(Pixel coordinate grounding data)
=== Begin Enclosure ===

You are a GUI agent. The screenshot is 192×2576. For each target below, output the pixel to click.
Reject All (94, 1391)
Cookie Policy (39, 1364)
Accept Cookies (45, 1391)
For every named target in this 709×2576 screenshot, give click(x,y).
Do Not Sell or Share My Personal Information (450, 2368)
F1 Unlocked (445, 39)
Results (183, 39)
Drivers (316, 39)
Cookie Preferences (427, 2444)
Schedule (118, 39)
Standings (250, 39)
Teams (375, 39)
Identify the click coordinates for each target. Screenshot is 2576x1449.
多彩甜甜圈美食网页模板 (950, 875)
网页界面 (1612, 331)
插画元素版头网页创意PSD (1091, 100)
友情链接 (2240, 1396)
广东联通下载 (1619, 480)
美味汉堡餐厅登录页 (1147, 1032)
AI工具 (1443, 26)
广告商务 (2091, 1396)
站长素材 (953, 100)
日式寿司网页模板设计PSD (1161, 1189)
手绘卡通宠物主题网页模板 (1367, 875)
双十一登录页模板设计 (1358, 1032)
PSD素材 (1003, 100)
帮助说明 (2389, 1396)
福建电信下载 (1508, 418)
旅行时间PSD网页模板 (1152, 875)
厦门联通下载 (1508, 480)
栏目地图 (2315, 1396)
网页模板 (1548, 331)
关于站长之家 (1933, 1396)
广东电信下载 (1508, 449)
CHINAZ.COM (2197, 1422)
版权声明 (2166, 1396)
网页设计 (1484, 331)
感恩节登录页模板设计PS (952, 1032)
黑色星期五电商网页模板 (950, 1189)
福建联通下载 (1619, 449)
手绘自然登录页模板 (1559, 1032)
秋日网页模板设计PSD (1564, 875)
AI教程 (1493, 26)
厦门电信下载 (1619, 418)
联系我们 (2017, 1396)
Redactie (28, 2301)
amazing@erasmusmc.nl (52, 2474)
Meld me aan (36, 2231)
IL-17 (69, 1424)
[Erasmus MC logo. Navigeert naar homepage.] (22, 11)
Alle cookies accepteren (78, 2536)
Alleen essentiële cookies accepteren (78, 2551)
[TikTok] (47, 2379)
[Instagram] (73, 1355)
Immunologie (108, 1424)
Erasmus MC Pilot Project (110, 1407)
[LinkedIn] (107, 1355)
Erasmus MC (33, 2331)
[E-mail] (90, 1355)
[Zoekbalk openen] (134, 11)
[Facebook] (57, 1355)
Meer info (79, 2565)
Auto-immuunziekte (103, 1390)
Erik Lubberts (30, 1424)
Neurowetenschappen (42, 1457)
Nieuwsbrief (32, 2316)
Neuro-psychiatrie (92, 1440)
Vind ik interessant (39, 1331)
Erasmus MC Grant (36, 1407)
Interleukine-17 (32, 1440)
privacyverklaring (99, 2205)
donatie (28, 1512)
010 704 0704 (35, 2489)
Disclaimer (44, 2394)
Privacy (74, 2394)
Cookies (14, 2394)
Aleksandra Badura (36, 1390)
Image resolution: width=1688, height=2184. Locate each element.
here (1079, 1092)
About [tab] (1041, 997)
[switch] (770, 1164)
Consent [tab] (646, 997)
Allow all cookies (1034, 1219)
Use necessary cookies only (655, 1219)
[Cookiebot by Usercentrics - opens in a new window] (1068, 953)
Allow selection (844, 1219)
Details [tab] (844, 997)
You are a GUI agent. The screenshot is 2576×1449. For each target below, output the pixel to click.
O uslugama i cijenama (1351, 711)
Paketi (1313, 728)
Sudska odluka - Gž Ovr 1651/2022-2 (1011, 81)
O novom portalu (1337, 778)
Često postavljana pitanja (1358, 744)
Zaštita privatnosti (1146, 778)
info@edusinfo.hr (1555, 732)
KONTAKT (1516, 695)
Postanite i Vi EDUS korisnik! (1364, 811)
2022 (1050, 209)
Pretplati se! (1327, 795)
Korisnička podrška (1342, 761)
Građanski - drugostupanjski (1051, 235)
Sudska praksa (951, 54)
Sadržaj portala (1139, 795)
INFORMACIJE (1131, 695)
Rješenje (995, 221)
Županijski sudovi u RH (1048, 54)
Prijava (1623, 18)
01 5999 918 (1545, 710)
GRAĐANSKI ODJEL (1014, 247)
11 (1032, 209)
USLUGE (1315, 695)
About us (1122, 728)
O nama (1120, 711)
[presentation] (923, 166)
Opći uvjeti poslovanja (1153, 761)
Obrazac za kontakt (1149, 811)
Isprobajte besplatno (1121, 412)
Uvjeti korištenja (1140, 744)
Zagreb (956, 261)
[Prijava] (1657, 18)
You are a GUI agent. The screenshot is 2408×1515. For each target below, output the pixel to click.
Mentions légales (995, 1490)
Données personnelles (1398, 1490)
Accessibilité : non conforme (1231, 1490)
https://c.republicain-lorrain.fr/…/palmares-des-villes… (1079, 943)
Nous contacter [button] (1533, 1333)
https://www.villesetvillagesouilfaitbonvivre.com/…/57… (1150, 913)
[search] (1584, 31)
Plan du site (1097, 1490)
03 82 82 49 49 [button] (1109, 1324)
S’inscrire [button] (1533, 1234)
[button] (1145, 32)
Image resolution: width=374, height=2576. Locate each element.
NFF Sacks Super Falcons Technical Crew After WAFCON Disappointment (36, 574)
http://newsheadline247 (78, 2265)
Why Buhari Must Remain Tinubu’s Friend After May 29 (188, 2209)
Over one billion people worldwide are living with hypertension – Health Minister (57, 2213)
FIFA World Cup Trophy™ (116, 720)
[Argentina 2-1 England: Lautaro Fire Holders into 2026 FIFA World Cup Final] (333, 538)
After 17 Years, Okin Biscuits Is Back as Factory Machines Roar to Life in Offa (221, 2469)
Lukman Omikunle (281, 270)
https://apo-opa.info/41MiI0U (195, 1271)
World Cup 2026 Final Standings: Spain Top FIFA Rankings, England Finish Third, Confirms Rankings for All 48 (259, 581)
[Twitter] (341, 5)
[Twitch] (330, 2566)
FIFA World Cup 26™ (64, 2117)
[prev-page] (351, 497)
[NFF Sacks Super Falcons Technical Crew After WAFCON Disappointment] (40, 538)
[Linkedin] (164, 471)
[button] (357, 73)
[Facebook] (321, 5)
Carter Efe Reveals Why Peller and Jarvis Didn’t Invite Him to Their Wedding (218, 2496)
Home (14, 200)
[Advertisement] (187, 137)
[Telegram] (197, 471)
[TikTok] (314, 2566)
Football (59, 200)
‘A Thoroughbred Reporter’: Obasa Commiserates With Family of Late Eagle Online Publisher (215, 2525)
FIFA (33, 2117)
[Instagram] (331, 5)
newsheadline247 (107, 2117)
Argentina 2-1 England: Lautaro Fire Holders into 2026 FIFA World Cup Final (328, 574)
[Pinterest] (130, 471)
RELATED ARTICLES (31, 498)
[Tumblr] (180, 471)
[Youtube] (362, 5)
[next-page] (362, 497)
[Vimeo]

=== End Enclosure ===

## What the exercise asks
An exact, complete copy of the lines above from the one with "Reject All (94, 1391)" through the one with "[E-mail] (90, 1355)" is the whole answer.

## Result of the exercise
Reject All (94, 1391)
Cookie Policy (39, 1364)
Accept Cookies (45, 1391)
For every named target in this 709×2576 screenshot, give click(x,y).
Do Not Sell or Share My Personal Information (450, 2368)
F1 Unlocked (445, 39)
Results (183, 39)
Drivers (316, 39)
Cookie Preferences (427, 2444)
Schedule (118, 39)
Standings (250, 39)
Teams (375, 39)
Identify the click coordinates for each target. Screenshot is 2576x1449.
多彩甜甜圈美食网页模板 (950, 875)
网页界面 (1612, 331)
插画元素版头网页创意PSD (1091, 100)
友情链接 (2240, 1396)
广东联通下载 (1619, 480)
美味汉堡餐厅登录页 (1147, 1032)
AI工具 (1443, 26)
广告商务 (2091, 1396)
站长素材 (953, 100)
日式寿司网页模板设计PSD (1161, 1189)
手绘卡通宠物主题网页模板 (1367, 875)
双十一登录页模板设计 (1358, 1032)
PSD素材 (1003, 100)
帮助说明 (2389, 1396)
福建电信下载 (1508, 418)
旅行时间PSD网页模板 (1152, 875)
厦门联通下载 (1508, 480)
栏目地图 (2315, 1396)
网页模板 (1548, 331)
关于站长之家 (1933, 1396)
广东电信下载 (1508, 449)
CHINAZ.COM (2197, 1422)
版权声明 (2166, 1396)
网页设计 (1484, 331)
感恩节登录页模板设计PS (952, 1032)
黑色星期五电商网页模板 (950, 1189)
福建联通下载 (1619, 449)
手绘自然登录页模板 (1559, 1032)
秋日网页模板设计PSD (1564, 875)
AI教程 (1493, 26)
厦门电信下载 (1619, 418)
联系我们 (2017, 1396)
Redactie (28, 2301)
amazing@erasmusmc.nl (52, 2474)
Meld me aan (36, 2231)
IL-17 (69, 1424)
[Erasmus MC logo. Navigeert naar homepage.] (22, 11)
Alle cookies accepteren (78, 2536)
Alleen essentiële cookies accepteren (78, 2551)
[TikTok] (47, 2379)
[Instagram] (73, 1355)
Immunologie (108, 1424)
Erasmus MC Pilot Project (110, 1407)
[LinkedIn] (107, 1355)
Erasmus MC (33, 2331)
[E-mail] (90, 1355)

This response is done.